Instruções do exercício ::
1 - No texto sobre Lidi Satier, para qual cidade a cantora se mudou em 2010?
2 - Escreva a continuação do texto sobre Lidi Satier, começando logo após a última frase apresentada.

Texto para leitura ::
● ● ● ● ●
Ela tem como referências Carmen Miranda, Dolores Duran, Edith Piaf, Elba Ramalho e Jane Duboc. Essa é a brasiliense Lidi Satier, cidadã do mundo. Mudou-se para a Holanda, onde começou a desenvolver um estilo de canto voltado para a excelência cênica. Compositora de qualidade inquestionável, Lidi apresentou-se em diversos países da Europa, obtendo elogios por onde esteve. Em 2010, mudou-se novamente de país. Foi para ainda mais longe: Hong Kong, China. Recentemente, se apresentou em Brasília nas comemorações dos 50 anos da capital. O espetáculo foi registrado em vídeo e circula pelo YouTube [http://www.youtube.com/watch?v=Xzbt2U4vw4o]. Dona de uma voz afinada, Lidi Satier tem se revelado, também, grande letrista. Nesta entrevista, ela conta como foi seu encontro com a música, fala de suas influências, sua paixão pela arte. Lidi Satier é o som e a cor brasileira passeando por um mundo que, com certeza, para ela, é bem menor do que o mundo dos mortais comuns. [Antonio Siqueira]

 

 

 

 

 

 

Antonio Siqueira - O que trouxe Lidi Satier para o universo da música?
● ● ● ● ●
Dados fornecidos ::
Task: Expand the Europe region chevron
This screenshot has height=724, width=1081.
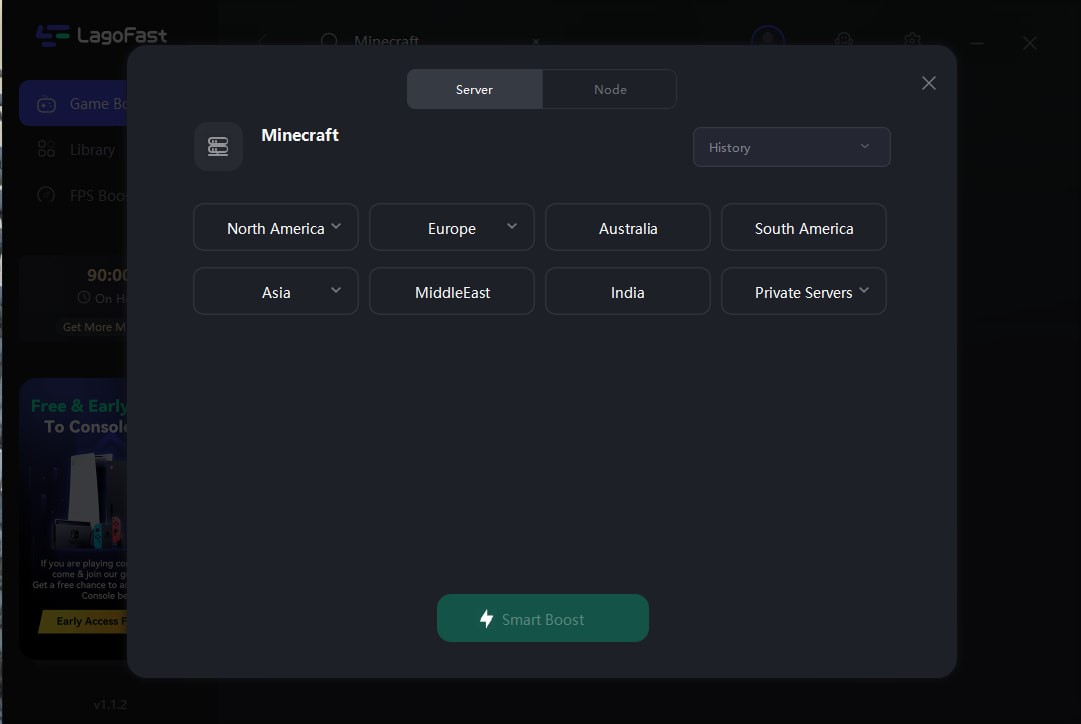Action: point(512,227)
● ● ● ● ●
Resultados das tarefas ::
1 - Hong Kong, na China.

2 -
 

Lidi Satier - Sempre estive envolvida com alguma forma de arte, mas o momento crucial que me levou para a música foi quando achei em casa uma fita cassete com o Quebra-nozes, no lado A, e a Pastoral de Beethoven, no B. Depois de ouvir, soube que sempre estaria ligada à musica de alguma forma, seja dançando no palco, tocando, cantando ou criando. Eu tinha uns 8 anos de idade.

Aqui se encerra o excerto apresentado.